A chi paghiamo il nostro debito?
La terra continua a tremare nel Centro Italia e anche a Roma molte scuole hanno evacuato studenti, professori e personale amministrativo. A parte l’impreparazione e la mancanza di organizzazione, vanno denunciate le troppe inadempienze. L’ultimo rapporto di Cittadinanza attiva sulle condizioni degli istituti scolastici in Italia racconta di «una scuola su dieci con lesioni strutturali. In un caso su tre gli enti locali non effettuano gli interventi richiesti. Un istituto scolastico su tre si trova in zone ad elevata sismicità e soltanto l’8% è stato progettato secondo la normativa antisismica». In generale poi, «due terzi delle scuole non possiedono la certificazione di agibilità statica».

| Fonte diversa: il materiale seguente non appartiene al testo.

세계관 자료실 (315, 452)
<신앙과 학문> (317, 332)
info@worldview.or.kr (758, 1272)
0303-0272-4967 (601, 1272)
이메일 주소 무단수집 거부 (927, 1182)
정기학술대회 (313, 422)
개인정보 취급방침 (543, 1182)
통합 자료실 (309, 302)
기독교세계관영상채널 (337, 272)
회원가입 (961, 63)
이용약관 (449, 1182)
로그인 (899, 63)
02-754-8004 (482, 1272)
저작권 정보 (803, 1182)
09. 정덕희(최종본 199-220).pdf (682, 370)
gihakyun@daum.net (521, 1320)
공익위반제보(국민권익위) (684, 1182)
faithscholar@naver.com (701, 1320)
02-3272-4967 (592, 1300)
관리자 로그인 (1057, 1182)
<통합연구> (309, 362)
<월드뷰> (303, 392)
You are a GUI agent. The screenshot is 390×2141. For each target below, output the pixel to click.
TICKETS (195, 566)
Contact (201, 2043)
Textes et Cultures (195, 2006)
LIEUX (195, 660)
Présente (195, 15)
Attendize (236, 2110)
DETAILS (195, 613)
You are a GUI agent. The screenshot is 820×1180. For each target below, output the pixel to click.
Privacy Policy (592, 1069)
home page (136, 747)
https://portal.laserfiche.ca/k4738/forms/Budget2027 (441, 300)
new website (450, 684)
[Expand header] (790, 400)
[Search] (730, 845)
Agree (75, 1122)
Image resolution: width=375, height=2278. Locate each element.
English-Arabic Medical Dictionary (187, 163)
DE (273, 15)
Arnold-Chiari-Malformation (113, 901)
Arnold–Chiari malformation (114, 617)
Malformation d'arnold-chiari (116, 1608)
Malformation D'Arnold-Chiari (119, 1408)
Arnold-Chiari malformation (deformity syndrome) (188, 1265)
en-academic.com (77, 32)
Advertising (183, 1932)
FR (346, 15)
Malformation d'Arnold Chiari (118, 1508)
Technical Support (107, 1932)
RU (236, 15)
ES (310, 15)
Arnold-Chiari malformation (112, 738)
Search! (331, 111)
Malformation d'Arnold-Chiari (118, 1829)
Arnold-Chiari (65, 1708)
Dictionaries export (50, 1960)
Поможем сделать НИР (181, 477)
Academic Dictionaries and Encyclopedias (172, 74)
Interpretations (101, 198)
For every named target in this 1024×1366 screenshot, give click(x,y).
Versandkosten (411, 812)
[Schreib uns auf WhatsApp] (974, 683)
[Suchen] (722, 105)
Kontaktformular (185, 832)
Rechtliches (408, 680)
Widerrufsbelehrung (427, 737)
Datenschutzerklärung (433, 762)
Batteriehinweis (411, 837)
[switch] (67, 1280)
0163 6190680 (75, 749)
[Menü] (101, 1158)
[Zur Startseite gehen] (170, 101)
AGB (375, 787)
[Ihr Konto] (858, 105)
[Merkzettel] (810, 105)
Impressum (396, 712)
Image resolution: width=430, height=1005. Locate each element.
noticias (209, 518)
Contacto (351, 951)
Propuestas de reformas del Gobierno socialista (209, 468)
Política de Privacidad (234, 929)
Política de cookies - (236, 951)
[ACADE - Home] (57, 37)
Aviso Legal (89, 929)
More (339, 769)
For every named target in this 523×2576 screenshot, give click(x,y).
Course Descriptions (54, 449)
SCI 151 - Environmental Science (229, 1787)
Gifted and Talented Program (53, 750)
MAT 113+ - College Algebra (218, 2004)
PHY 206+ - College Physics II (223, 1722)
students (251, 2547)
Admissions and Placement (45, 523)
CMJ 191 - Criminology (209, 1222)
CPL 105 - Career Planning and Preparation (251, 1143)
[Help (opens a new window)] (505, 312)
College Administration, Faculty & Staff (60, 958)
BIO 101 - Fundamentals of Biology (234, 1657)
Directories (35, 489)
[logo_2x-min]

Il nostro Paese avrebbe bisogno di “Ugo” come lo chiama il collettivo di scrittori bolognesi conosciuto come “Wu Ming” e cioè dell’“Unica Grande Opera” necessaria: la messa in sicurezza del territorio.
Ma come si può fare se la spesa pubblica è limitata dai ferrei vincoli di bilancio? Senza aprire nuovi cantieri come fa a ripartire l’economia con i salari e i consumi? Entro il primo febbraio il governo deve rispondere alla lettera redatta dal commissario Ue agli Affari Economici, Pierre Moscovici, che chiede una manovra correttiva di bilancio pari a 3 miliardi e mezzo di euro per coprire lo scostamento registrato tra debito pubblico e Prodotto interno lordo.
In prima battuta il ministro dell’Economia Pier Carlo Padoan ha detto che una delle cause del mancato rispetto del piano si deve attribuire alle difficoltà insorte nella vendita ai privati di pezzi del patrimonio pubblico considerati non strategici. Ma, intervenendo al Forum economico di Davos, lo stesso ministro ha manifestato la propria insofferenza affermando: «ll problema dell’Europa è l’Europa. I nostri problemi nascono a Bruxelles e talvolta a Francoforte».
Eppure, prima ancora della vendita del patrimonio pubblico e delle trattive con i funzionari europei, bisogna sempre ricordare che in Italia il vero problema è il debito pubblico. Il racconto di generazioni passate che hanno scaricato le spese eccesive su quelle che verranno spiega qualcosa, ma non tutto. Se le spese pubbliche sono inferiori alle entrate fiscali, vuol dire in soldoni che il peso maggiore viene dal “servizio del debito”, cioè dagli interessi che paghiamo sul debito. Ed ecco la domanda decisiva: chi lo detiene?
A chi paghiamo questa montagna di soldi invece di investirla nella spesa sociale?
Il sociologo Luciano Gallino, nella sua ultima lezione, ha preso in esame le scelte compiute dal 1981 al 1993, quando il debito pubblico è schizzato dal 60 al 120% del Pil. In tal modo abbiamo pagato per interessi oltre 1.800 miliardi di euro solo dal 1992 al 2014: dobbiamo capire dove vanno questi soldi. Ne dovremo riparlare.